→ Saved data entries:
----

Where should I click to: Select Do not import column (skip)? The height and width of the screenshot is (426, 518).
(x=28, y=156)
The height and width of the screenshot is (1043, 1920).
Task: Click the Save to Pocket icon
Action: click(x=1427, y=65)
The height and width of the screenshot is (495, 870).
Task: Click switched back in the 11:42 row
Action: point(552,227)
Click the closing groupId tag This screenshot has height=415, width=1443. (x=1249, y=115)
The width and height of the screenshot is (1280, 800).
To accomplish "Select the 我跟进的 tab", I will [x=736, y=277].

----

→ ABOUT THIS EXERCISE: All of the data above should be set down word for word.

→ REPLY:
Where should I click to: Select Do not import column (skip)? The height and width of the screenshot is (426, 518).
(x=28, y=156)
The height and width of the screenshot is (1043, 1920).
Task: Click the Save to Pocket icon
Action: click(x=1427, y=65)
The height and width of the screenshot is (495, 870).
Task: Click switched back in the 11:42 row
Action: point(552,227)
Click the closing groupId tag This screenshot has height=415, width=1443. (x=1249, y=115)
The width and height of the screenshot is (1280, 800).
To accomplish "Select the 我跟进的 tab", I will [x=736, y=277].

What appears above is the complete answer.